Saved data entries
*** Begin section ***

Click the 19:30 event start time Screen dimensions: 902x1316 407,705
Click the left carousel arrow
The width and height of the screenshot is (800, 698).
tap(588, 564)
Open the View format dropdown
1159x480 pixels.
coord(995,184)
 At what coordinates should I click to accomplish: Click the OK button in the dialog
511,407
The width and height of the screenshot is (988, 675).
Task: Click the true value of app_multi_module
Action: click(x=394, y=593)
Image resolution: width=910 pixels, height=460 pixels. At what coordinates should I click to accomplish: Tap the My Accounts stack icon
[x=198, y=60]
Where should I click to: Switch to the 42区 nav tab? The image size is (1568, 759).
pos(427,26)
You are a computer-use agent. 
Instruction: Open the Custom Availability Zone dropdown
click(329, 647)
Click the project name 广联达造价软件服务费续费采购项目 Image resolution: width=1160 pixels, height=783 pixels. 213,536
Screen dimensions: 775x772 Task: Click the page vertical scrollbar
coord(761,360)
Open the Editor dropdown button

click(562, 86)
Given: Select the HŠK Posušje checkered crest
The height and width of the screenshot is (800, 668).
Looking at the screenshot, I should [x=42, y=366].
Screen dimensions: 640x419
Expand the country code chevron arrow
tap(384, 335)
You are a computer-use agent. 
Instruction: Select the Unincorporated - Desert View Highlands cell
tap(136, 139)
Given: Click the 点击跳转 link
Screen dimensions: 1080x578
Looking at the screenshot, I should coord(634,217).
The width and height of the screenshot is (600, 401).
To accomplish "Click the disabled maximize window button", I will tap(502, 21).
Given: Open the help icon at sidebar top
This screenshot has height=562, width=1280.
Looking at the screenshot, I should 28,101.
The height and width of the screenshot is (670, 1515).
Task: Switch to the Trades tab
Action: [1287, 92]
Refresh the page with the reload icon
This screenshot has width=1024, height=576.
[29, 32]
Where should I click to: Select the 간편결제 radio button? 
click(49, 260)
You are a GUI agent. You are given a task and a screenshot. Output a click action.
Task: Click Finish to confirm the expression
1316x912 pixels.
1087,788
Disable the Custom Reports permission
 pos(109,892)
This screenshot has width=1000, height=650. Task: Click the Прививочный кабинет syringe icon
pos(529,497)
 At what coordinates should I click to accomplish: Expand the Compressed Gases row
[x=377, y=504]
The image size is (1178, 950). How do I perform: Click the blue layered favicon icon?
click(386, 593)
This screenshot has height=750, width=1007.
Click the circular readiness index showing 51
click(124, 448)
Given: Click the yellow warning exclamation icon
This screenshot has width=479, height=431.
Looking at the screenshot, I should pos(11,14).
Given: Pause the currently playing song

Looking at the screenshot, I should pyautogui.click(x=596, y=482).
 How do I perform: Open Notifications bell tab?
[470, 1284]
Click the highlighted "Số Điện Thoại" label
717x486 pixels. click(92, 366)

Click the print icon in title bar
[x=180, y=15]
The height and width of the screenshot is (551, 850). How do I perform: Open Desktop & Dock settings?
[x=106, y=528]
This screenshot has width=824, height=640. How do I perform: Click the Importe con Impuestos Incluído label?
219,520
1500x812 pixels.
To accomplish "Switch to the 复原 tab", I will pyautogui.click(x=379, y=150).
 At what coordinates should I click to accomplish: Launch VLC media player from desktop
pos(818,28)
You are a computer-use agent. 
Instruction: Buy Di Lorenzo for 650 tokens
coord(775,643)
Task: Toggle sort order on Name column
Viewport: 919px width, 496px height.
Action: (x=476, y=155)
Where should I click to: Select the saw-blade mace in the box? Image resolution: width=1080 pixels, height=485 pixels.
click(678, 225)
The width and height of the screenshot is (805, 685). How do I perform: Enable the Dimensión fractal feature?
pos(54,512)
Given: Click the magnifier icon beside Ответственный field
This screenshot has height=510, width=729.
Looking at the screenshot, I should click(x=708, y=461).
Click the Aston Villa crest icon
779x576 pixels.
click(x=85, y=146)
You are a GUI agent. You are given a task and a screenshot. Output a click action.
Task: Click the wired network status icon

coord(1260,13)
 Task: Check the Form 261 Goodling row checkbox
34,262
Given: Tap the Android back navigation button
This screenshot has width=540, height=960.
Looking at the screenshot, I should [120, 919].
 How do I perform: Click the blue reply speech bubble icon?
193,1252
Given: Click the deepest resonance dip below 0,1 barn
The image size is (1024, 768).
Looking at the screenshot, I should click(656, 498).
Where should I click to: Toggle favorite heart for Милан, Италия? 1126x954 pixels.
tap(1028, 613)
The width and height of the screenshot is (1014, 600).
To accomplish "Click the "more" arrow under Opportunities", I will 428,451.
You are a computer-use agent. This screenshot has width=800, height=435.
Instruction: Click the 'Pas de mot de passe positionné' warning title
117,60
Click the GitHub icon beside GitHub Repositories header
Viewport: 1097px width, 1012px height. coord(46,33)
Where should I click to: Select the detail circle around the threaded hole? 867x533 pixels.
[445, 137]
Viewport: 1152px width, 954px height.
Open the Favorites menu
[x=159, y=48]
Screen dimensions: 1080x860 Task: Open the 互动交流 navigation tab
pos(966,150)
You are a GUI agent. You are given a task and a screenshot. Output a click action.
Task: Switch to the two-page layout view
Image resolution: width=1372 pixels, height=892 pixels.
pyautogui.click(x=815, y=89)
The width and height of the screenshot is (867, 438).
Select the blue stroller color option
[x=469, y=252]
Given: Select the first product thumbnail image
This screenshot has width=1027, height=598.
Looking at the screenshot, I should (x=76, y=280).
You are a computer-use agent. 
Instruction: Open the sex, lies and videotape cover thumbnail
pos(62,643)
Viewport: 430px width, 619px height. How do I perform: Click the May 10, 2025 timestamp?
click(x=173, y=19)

*** End section ***

#### [EXERCISE DIRECTIONS]
Which lines above hold the string "will"? Copy every one of them.

#### [REPLY TO THE EXERCISE]
To accomplish "Click the disabled maximize window button", I will tap(502, 21).
To accomplish "Switch to the 复原 tab", I will pyautogui.click(x=379, y=150).
To accomplish "Click the "more" arrow under Opportunities", I will 428,451.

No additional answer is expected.